Ryota si trova di fronte a una decisione terribile: scegliere il figlio naturale, verso il quale lo conduce la legge del sangue, o il bambino che ha cresciuto e amato a modo suo per sei anni? Dopo un po’ di travaglio decide di seguire il consiglio di suo padre e scambia Keita con suo figlio biologico, con la segreta speranza che questo gli somigli di più. La relazione di paternità, pare indicare il regista, non dipende dal volere del padre, ma dal figlio. Per questo motivo, nonostante cerchi di guadagnarsi l’affetto del suo figlio genetico, Ryota non ci riesce: il bambino fugge dai suoi genitori naturali, per tornare da quelli che lui ama. Ryota arriva così a sentirsi incapace di essere padre. Ad aiutarlo a tornare sui suoi passi e correggere gli errori, ci sono due eventi: il dialogo fra lui e Yudai, l’altro padre, in cui quest’ultimo gli scopre il segreto della paternità: “nessuno meglio di te può fare il padre di tuo figlio” . Ryota incomincia a capire che essere padre, non è programmare e avere successo con il figlio come l’avuto con la professione,
bensì amarlo come figlio suo. Il secondo evento, che trasforma non solo la mente, ma soprattutto il cuore di Ryota sono le fotografie che il piccolo Keita ha scattato di lui e di sua moglie a loro insaputa. Attraverso quelli immagini, Ryota sente lo sguardo amoroso del figlio su di sé, il che farà di lui un padre, e la consapevolezza della sua paternità gli farà lottare per riconquistare l’amore ferito di Keita.

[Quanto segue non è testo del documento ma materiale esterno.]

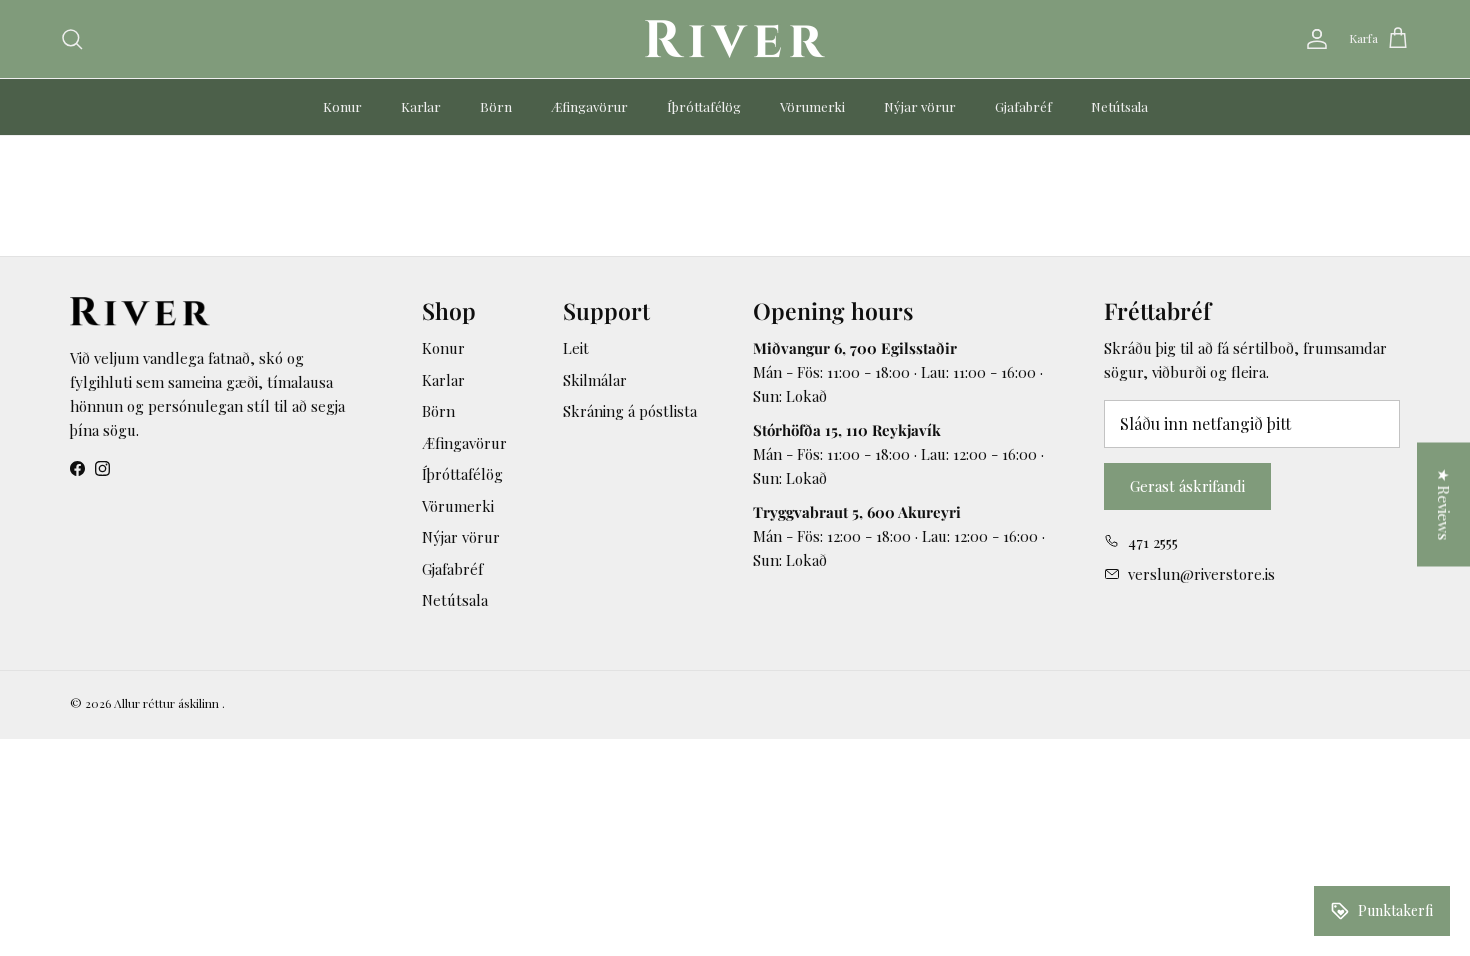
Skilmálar (595, 380)
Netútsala (1119, 106)
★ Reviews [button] (1444, 505)
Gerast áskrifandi (1187, 486)
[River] (735, 39)
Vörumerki (812, 106)
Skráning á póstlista (630, 411)
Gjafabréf (1023, 106)
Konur (342, 106)
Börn (496, 106)
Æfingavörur (589, 106)
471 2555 (1153, 542)
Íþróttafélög (704, 106)
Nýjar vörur (920, 106)
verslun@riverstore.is (1201, 574)
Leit (576, 348)
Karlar (421, 106)
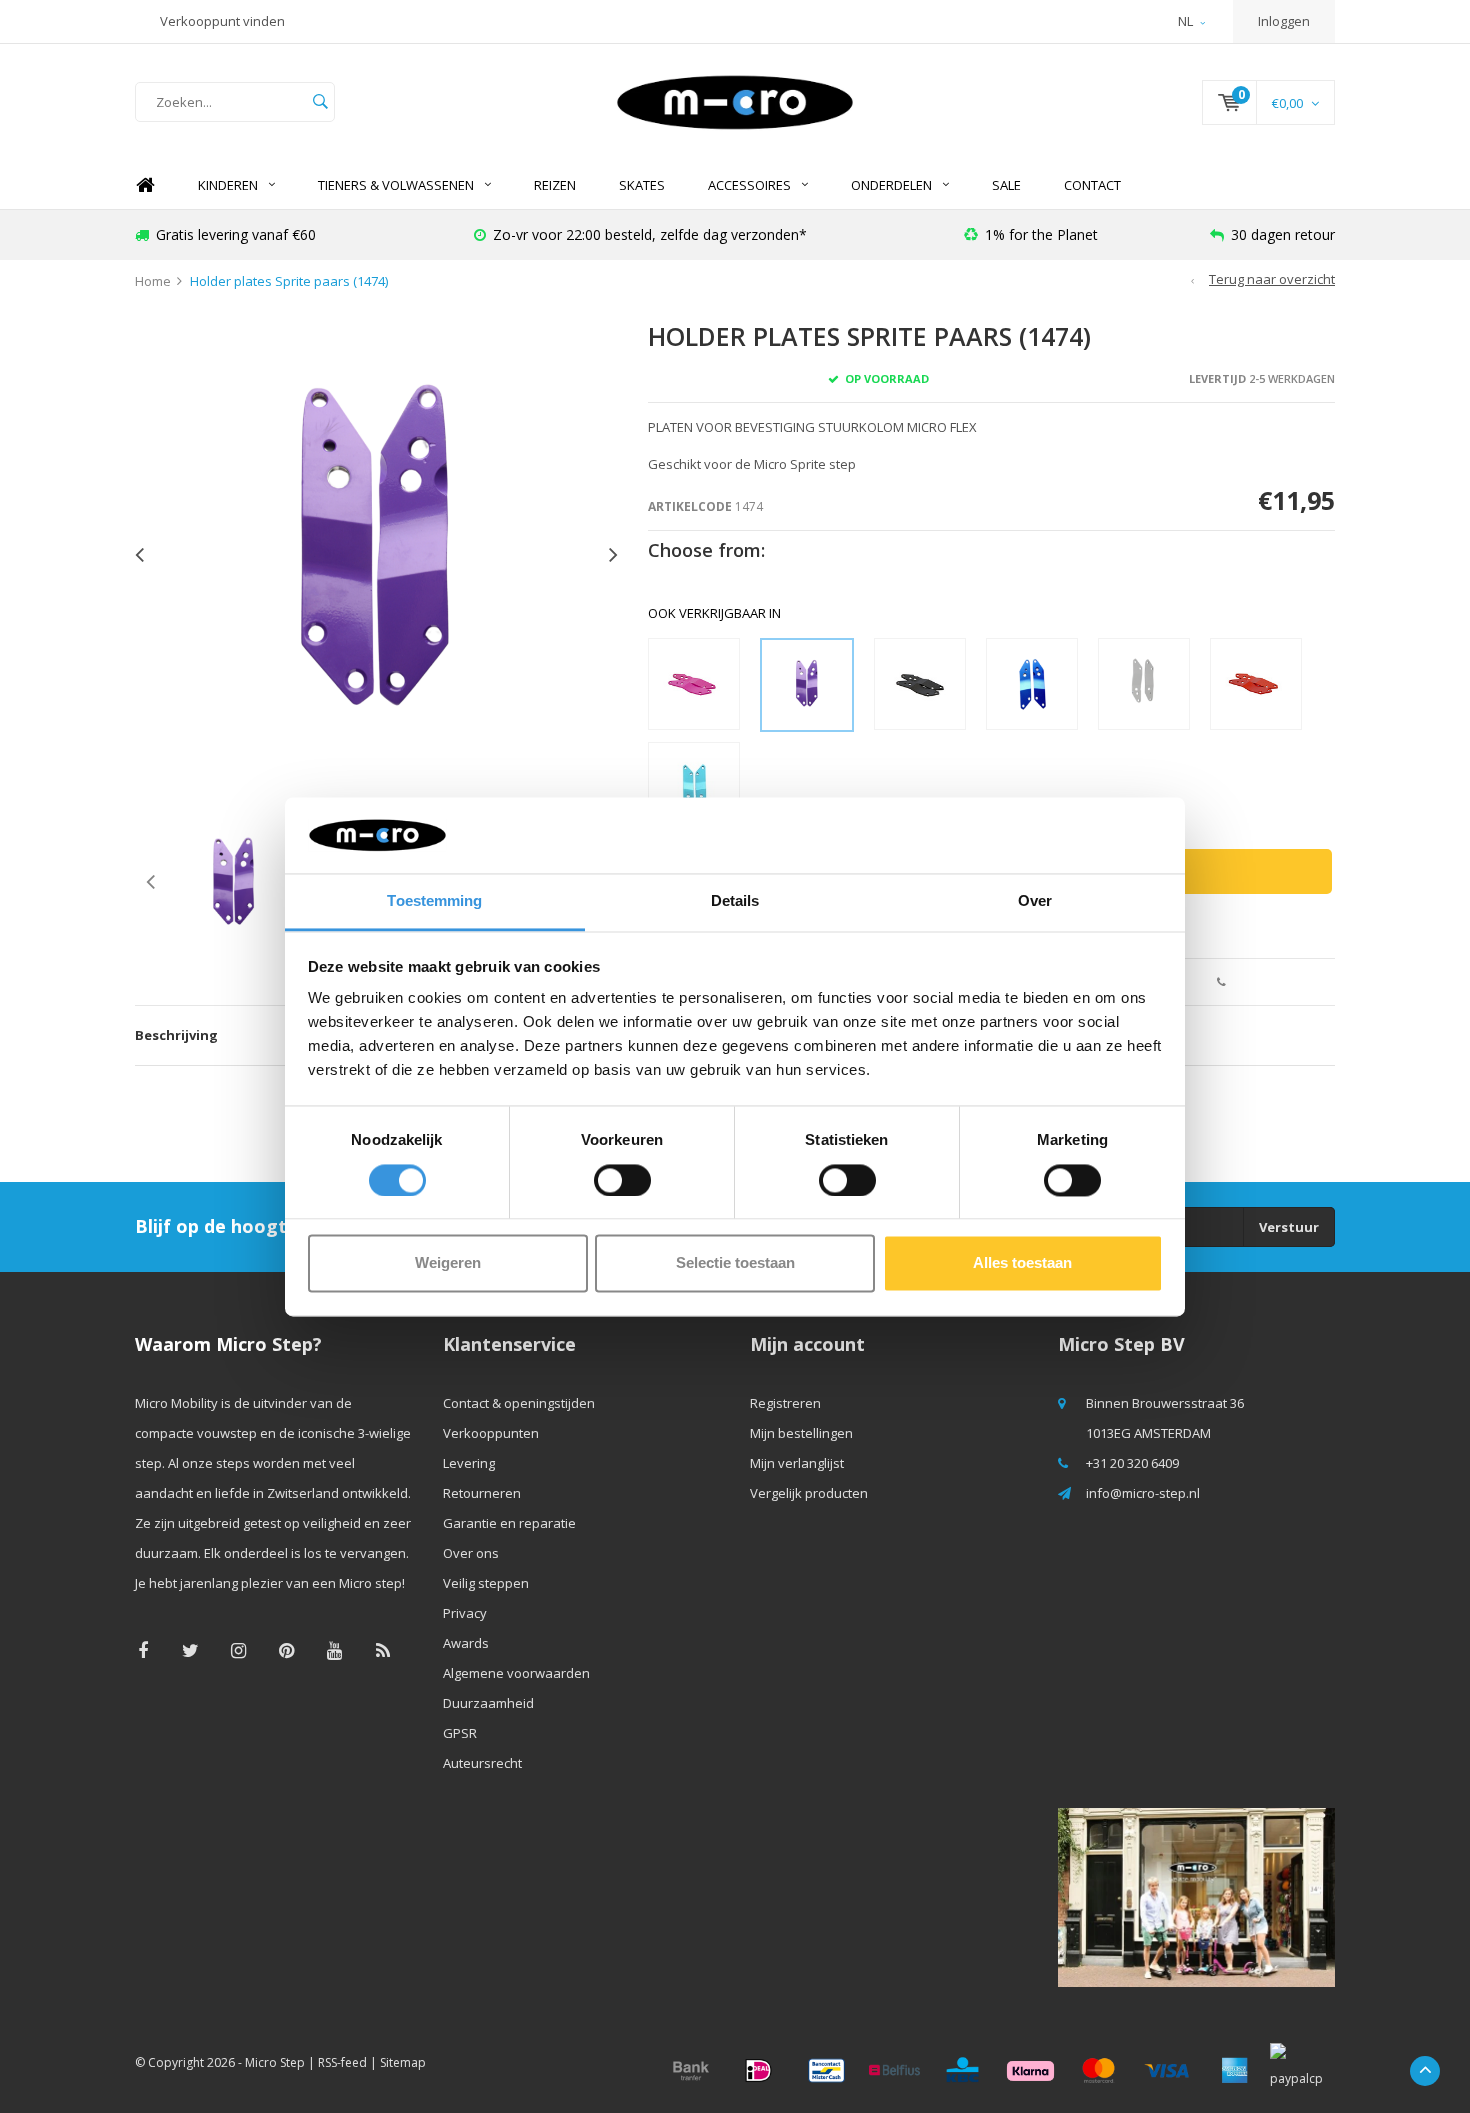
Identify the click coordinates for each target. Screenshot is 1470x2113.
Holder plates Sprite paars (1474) (289, 281)
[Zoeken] (320, 102)
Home (145, 185)
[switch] (622, 1180)
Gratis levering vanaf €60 (236, 234)
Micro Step (275, 2062)
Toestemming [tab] (434, 901)
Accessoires (749, 185)
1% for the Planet (1041, 234)
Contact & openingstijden (519, 1403)
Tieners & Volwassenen (396, 185)
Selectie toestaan (735, 1263)
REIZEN (555, 185)
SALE (1006, 185)
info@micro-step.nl (1143, 1493)
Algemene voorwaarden (516, 1673)
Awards (466, 1643)
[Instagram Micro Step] (238, 1650)
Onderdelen (891, 185)
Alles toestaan (1022, 1263)
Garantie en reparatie (509, 1523)
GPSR (460, 1733)
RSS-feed (342, 2062)
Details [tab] (735, 901)
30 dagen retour (1283, 234)
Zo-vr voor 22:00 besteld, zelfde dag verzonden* (650, 234)
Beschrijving (176, 1035)
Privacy (465, 1613)
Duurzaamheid (488, 1703)
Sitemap (403, 2062)
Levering (469, 1463)
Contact (1092, 185)
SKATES (642, 185)
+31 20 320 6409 (1132, 1463)
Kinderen (228, 185)
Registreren (785, 1403)
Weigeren (448, 1263)
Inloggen (1284, 21)
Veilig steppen (486, 1583)
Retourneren (482, 1493)
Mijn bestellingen (801, 1433)
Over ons (471, 1553)
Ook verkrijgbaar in (714, 613)
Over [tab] (1035, 901)
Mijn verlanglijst (797, 1463)
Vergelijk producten (809, 1493)
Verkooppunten (491, 1433)
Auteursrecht (482, 1763)
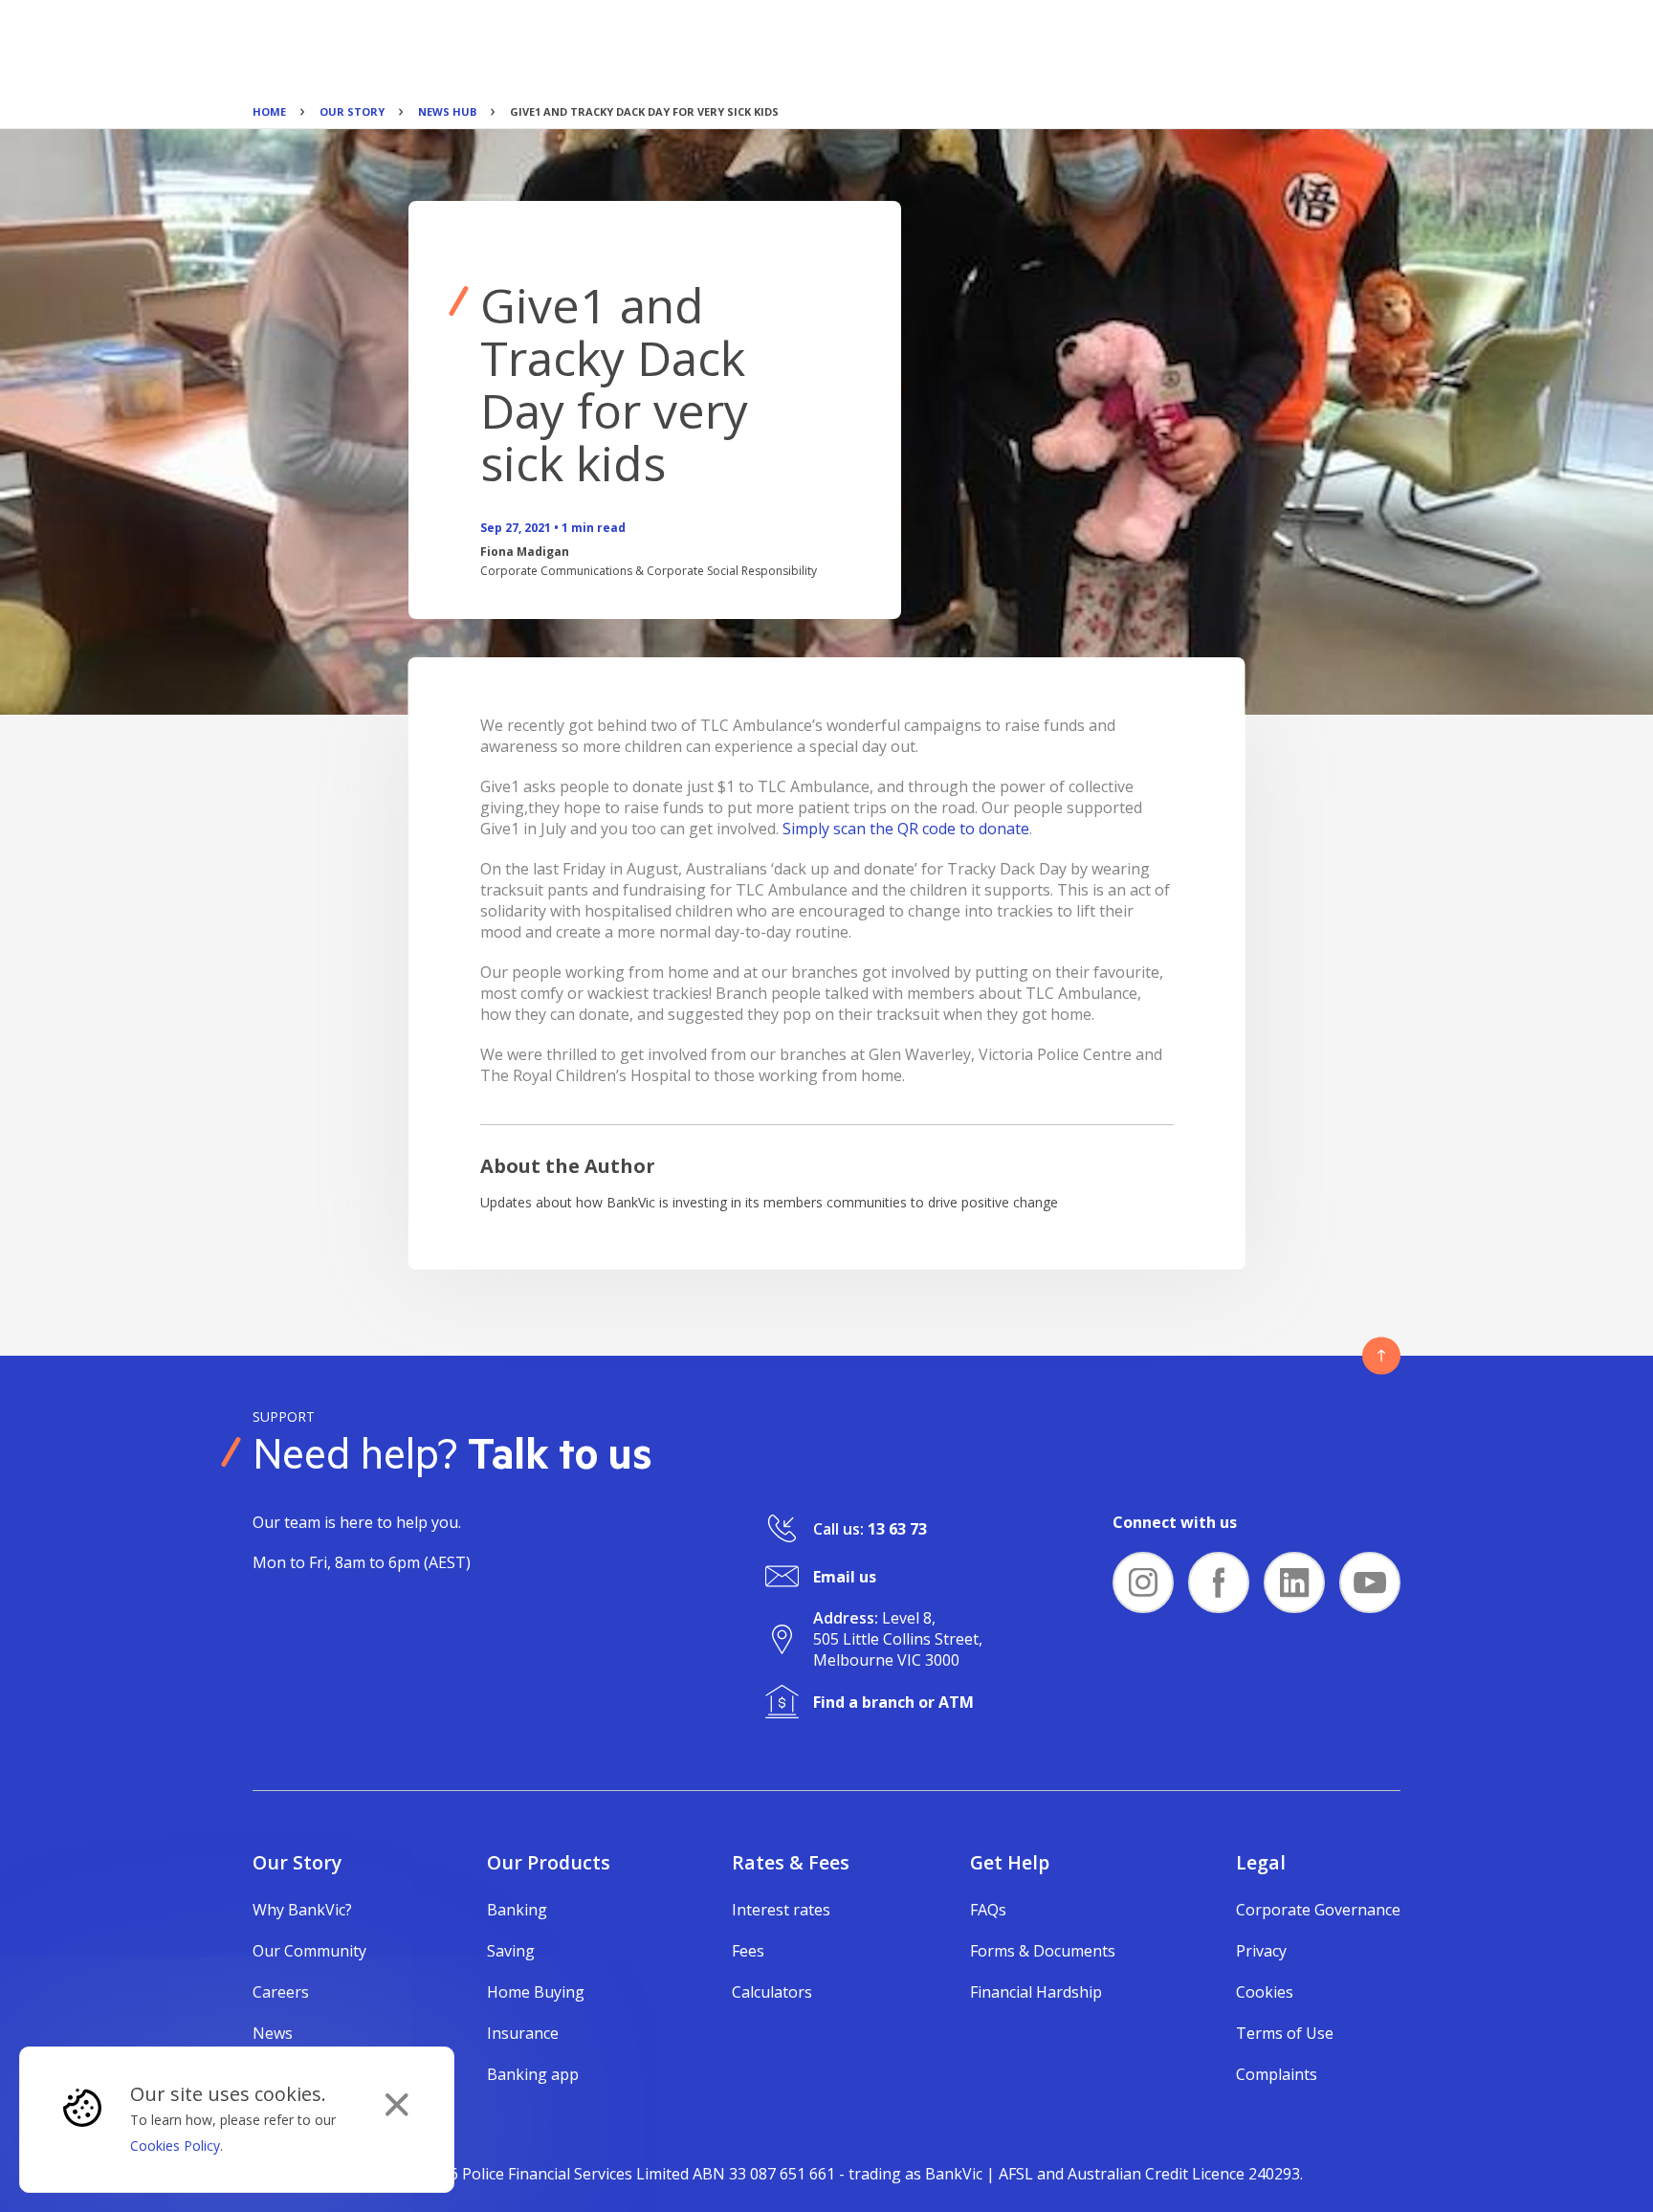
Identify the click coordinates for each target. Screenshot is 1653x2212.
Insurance (523, 2033)
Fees (748, 1950)
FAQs (988, 1909)
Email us (844, 1576)
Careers (281, 1991)
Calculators (772, 1991)
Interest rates (781, 1909)
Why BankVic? (302, 1909)
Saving (511, 1950)
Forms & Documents (1042, 1950)
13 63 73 (897, 1528)
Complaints (1276, 2074)
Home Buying (535, 1991)
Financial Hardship (1036, 1991)
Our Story (352, 111)
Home (269, 111)
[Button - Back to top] (1381, 1356)
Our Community (309, 1950)
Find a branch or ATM (893, 1702)
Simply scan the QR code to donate (905, 828)
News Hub (447, 111)
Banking (517, 1909)
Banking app (533, 2074)
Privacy (1261, 1950)
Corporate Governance (1318, 1909)
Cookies (1264, 1991)
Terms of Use (1284, 2033)
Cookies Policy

Forse il solo neo di questo film è l’impressione che la paternità faccia riferimento solo alla filiazione, poiché le madri restano in questo film all’ombra. Infatti, a differenza di quanto accade nel Figlio dell’altra, Midory non gioca quasi nessun ruolo nella scoperta di paternità di Ryota. Forse ciò è dovuto a una visione della maternità troppo stereotipata: passività, maternità come data una volta per tutte, sudditanza al marito… Da questo punto di vista, le figure materne dell’altro film sono più realistiche e, perciò, possono influire sull’accettazione della paternità da parte dei loro mariti. Ma forse Kore-eda Hirokazu calca la mano sulla paternità perché, essa più che la maternità, è in crisi. Da questa prospettiva, cioè dalla prospettiva della crisi della genitorialità, ambedue i film riflettono, anche se in modo diverso, una stessa realtà: il figlio non è un diritto neppure un modo di perpetuare la propria stirpe o di soddisfare i propri desideri, è un dono e, perciò, solo quando lo si ama come egli è, ci si diventa padri e madri.